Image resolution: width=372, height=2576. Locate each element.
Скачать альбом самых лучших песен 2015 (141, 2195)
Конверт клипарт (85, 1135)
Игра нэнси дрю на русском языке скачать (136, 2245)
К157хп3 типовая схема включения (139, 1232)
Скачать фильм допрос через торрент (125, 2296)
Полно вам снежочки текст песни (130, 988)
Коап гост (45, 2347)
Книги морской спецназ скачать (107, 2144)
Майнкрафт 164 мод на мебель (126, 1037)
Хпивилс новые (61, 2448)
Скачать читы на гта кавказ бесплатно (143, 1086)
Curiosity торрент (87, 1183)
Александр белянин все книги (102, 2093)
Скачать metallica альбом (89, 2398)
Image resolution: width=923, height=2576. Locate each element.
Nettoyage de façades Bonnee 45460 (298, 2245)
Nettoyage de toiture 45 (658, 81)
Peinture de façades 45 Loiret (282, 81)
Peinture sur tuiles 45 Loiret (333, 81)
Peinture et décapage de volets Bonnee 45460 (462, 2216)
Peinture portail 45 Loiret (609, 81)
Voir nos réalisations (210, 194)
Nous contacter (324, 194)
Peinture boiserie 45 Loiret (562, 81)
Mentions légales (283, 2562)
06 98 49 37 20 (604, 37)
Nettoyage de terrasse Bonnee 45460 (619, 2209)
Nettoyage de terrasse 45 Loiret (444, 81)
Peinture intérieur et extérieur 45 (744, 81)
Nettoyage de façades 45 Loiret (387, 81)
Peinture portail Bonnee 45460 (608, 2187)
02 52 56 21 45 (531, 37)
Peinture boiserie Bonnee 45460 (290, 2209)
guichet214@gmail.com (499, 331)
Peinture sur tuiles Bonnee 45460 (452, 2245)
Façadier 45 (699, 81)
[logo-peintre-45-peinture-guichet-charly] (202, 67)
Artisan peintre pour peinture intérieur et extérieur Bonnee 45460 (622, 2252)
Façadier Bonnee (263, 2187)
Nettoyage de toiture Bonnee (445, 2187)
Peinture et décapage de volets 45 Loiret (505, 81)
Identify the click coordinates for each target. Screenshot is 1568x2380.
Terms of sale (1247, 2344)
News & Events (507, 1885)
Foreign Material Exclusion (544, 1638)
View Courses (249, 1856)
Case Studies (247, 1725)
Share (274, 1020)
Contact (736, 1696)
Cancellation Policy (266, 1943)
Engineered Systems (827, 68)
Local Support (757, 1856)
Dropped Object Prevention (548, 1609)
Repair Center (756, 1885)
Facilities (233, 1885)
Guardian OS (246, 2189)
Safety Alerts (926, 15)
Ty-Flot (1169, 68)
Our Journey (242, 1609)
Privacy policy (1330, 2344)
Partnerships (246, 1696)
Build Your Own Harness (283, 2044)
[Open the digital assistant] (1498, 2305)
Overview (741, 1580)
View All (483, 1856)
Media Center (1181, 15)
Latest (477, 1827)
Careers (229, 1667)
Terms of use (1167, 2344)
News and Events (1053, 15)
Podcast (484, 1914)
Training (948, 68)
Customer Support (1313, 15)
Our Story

· · ·

• [YOUR TASK] Copy the records above faithfully. Begin at their first line, end at the line containing "Case Studies (247, 1725)", and include nothing else.

• [EXERCISE RESULT]
Image resolution: width=372, height=2576. Locate each element.
Скачать альбом самых лучших песен 2015 (141, 2195)
Конверт клипарт (85, 1135)
Игра нэнси дрю на русском языке скачать (136, 2245)
К157хп3 типовая схема включения (139, 1232)
Скачать фильм допрос через торрент (125, 2296)
Полно вам снежочки текст песни (130, 988)
Коап гост (45, 2347)
Книги морской спецназ скачать (107, 2144)
Майнкрафт 164 мод на мебель (126, 1037)
Хпивилс новые (61, 2448)
Скачать читы на гта кавказ бесплатно (143, 1086)
Curiosity торрент (87, 1183)
Александр белянин все книги (102, 2093)
Скачать metallica альбом (89, 2398)
Image resolution: width=923, height=2576. Locate each element.
Nettoyage de façades Bonnee 45460 (298, 2245)
Nettoyage de toiture 45 (658, 81)
Peinture de façades 45 Loiret (282, 81)
Peinture sur tuiles 45 Loiret (333, 81)
Peinture et décapage de volets Bonnee 45460 (462, 2216)
Peinture portail 45 Loiret (609, 81)
Voir nos réalisations (210, 194)
Nous contacter (324, 194)
Peinture boiserie 45 Loiret (562, 81)
Mentions légales (283, 2562)
06 98 49 37 20 (604, 37)
Nettoyage de terrasse Bonnee 45460 (619, 2209)
Nettoyage de terrasse 45 Loiret (444, 81)
Peinture intérieur et extérieur 45 (744, 81)
Nettoyage de façades 45 Loiret (387, 81)
Peinture portail Bonnee 45460 (608, 2187)
02 52 56 21 45 (531, 37)
Peinture boiserie Bonnee 45460 (290, 2209)
guichet214@gmail.com (499, 331)
Peinture sur tuiles Bonnee 45460 (452, 2245)
Façadier 45 (699, 81)
[logo-peintre-45-peinture-guichet-charly] (202, 67)
Artisan peintre pour peinture intérieur et extérieur Bonnee 45460 (622, 2252)
Façadier Bonnee (263, 2187)
Nettoyage de toiture Bonnee (445, 2187)
Peinture et décapage de volets 45 Loiret (505, 81)
Identify the click coordinates for each target. Screenshot is 1568x2380.
Terms of sale (1247, 2344)
News & Events (507, 1885)
Foreign Material Exclusion (544, 1638)
View Courses (249, 1856)
Case Studies (247, 1725)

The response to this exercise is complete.